Nicolas Deshayes has created a site-specific permanent artwork for the Sunken Garden, taking the form of a functional gate for the garden’s grotto. Using the technique of sand-casting – where a pattern is buried in sand which is then filled with molten metal and excavated in its new fossilized form – the artist has developed a sculptural relief that borrows from traditional ornamental iron work, but that also of speaks of organic plant and marine life that are so intrinsic to this unique setting. Describing the relief as a line drawing, Deshayes has used a can of common construction foam to create the undulating outline of the gate, in a play between the opulent nature of Georgian and Victorian vernacular and DIY construction techniques. The swollen quality of the foam was also used for its organic quality; like a DNA sequence gone awry, its motif recalls rope patterns, algae, flora and internal organs.
Nicolas Deshayes makes sculpture from a wide range of industrial processes and materials such as cast iron, factory ceramics and vitreous enamel. Drawing on the history and temperature of these processes he explores the relationship between industrialisation and the human body.
Nicolas was born in Nancy, France (1983) and lives and works in Dover, Kent. He graduated from the Royal College of Art with an MA in Sculpture (2009) after completing a BA in Sculpture at Chelsea College of Art and Design London (2005).

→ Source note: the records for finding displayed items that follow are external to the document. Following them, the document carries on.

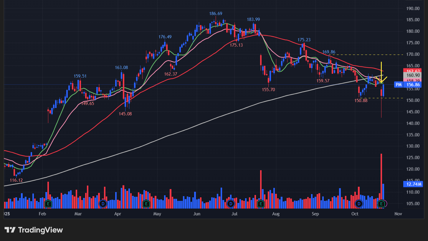
Task: Select the red 162.63 moving average label
Action: (x=413, y=71)
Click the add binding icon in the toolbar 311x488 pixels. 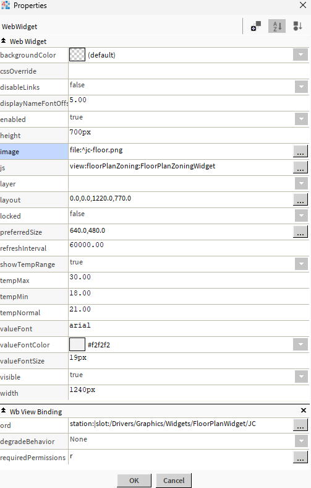point(256,26)
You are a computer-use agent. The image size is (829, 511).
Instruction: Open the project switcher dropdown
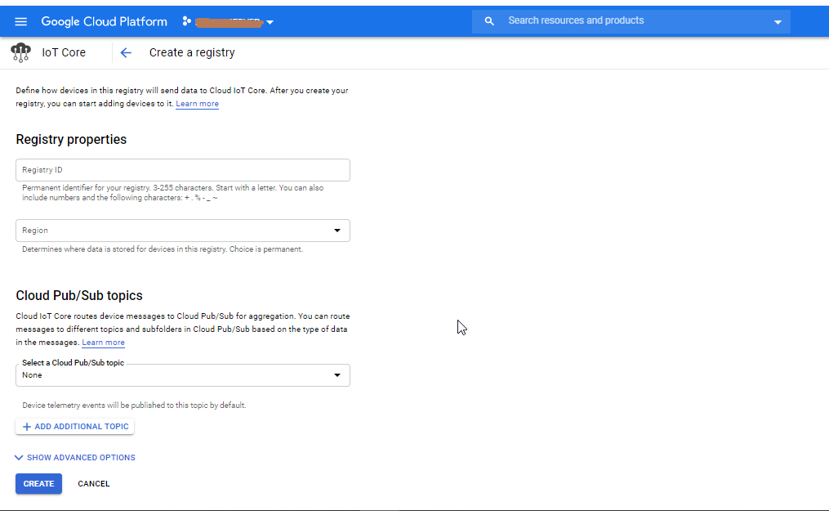[229, 21]
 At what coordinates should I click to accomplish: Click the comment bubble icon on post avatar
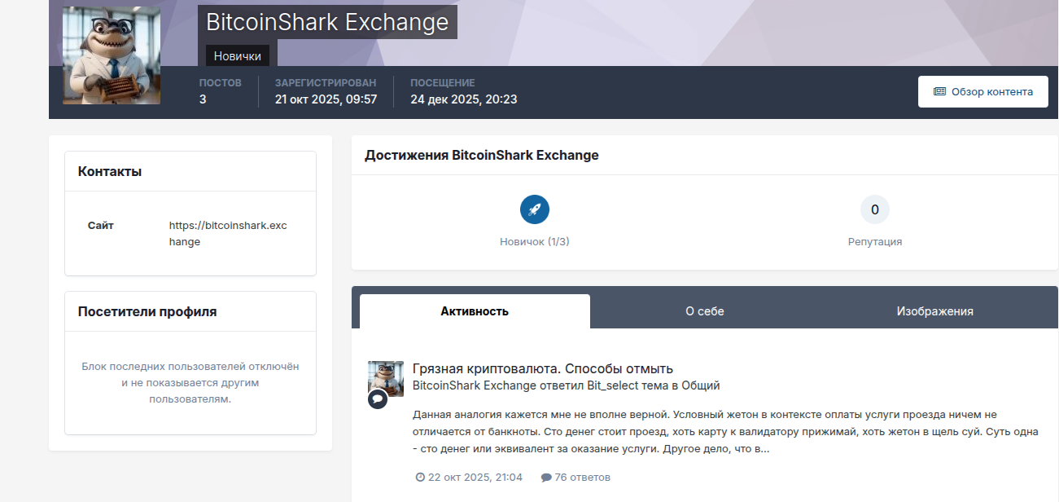(377, 399)
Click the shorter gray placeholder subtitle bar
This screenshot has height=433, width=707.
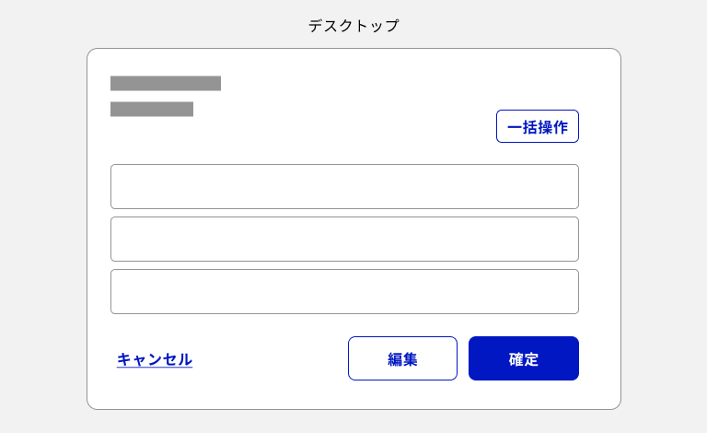(x=152, y=110)
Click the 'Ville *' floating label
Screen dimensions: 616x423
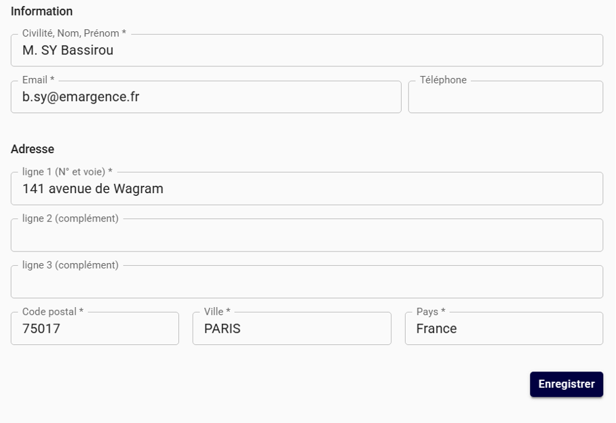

His work has been included in exhibitions at E:Werk, Luckenwalde, Germany; Tate St Ives, Cornwall; Pump House Gallery, London; Modern Art, London; Glasgow Sculpture Studios, Glasgow; S1 Artspace, Sheffield; Ca’ Pesaro Museum of Modern Art, Venice; Museion Bolzano, Italy; Museum Fridericianum, Kassel; Inverlith House, Edinburgh; Leeds City Art Gallery, Leeds; Kestnergesselschaft, Hannover, FRAC Ile de France and FRAC Grand Large, France.